For many who only see Hudson in glimpses a few times a year, we can understand how easy it can be to think that we are being overdramatic about his autism. There are so many moments where he truly shines. He has a bubbly personality when he wants to and can charm anyone. But the reality is that, when times get tough, we often feel lost and alone in this journey. We don't pick up the phone to call when days like the past two occur because we don't know who is ready and willing to listen. Half the time we aren't sure that we can say what we need to say without completely breaking down ourselves.


It's a lot to ask of someone to know how best to support people struggling with life on the spectrum. It's a lot for us to even post this. We don't do this to seek attention; we do it to seek awareness, acceptance, and understanding of what autism is for us. Everyone has their own challenges in daily life that don't require blogs or social media to help them cope. As Kayla and I learn more about autism, we see that we have it lucky compared to many others out there.
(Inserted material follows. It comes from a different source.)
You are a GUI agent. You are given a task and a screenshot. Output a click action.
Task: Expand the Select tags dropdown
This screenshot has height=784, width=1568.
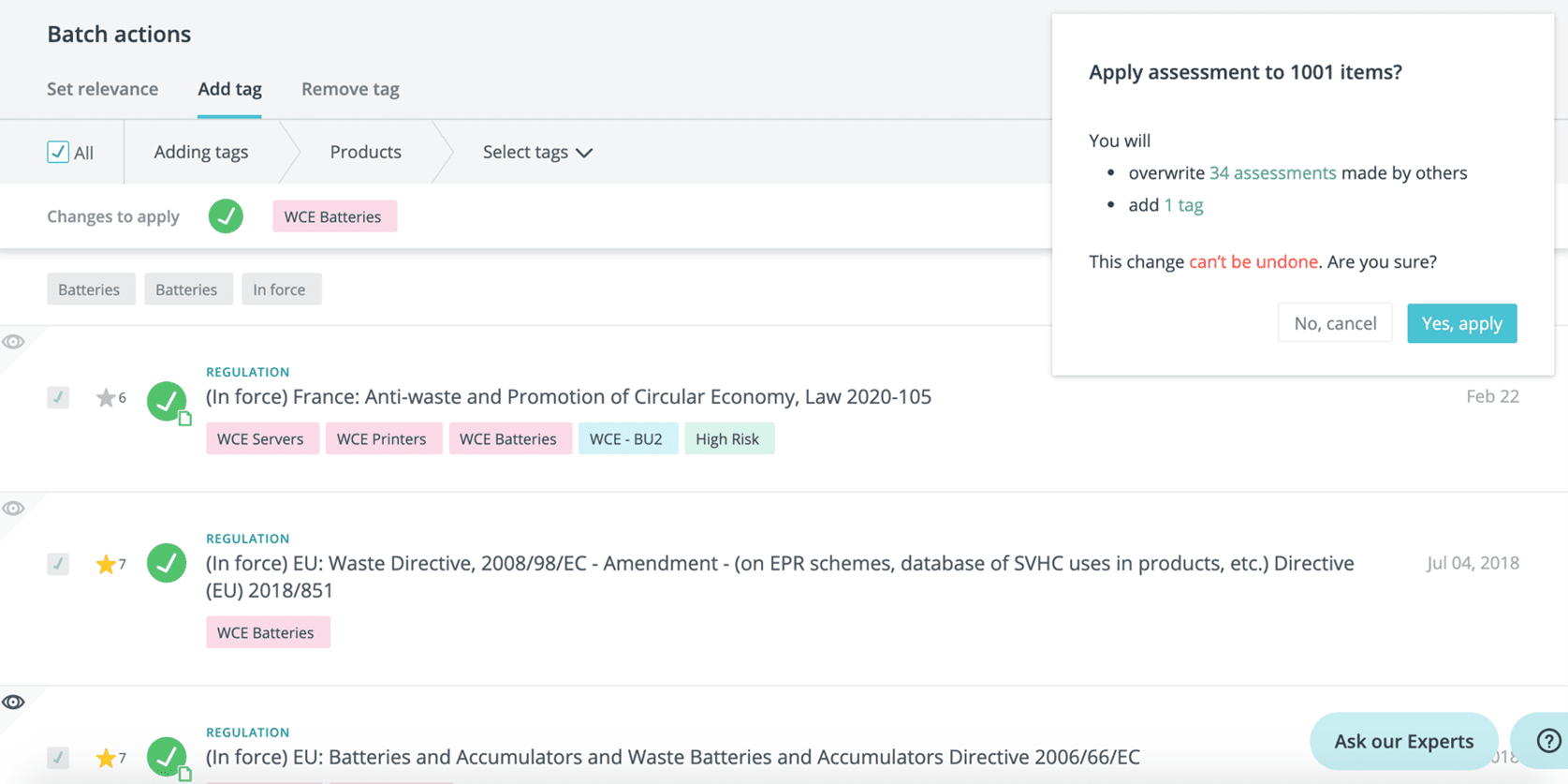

And for that, we feel tremendous guilt. We have an entire post dedicated to the guilt that we feel, but it's too painful to post.


This blog is our vessel, and we are barely staying afloat most days. We are adrift on the spectrum and don't know which way to steer. We don't know how to help Hudson or how to give him what he needs to get through the challenges he has faced this year. There are times where we need a sympathetic ear, a hug, or anything else that you have to offer beyond the click of a button on a post. If you feel so moved to offer support to us - or someone dealing with life on the spectrum - know that it is likely well-received and greatly in need.


If you don't understand or don't know what to say, start with asking questions. Listen to what they have to say, and check in whenever you have a free moment to do so. Research what you can and know that you aren't expected to have the answers. But please know how much you are needed, and how much your reaching out would mean to people like us.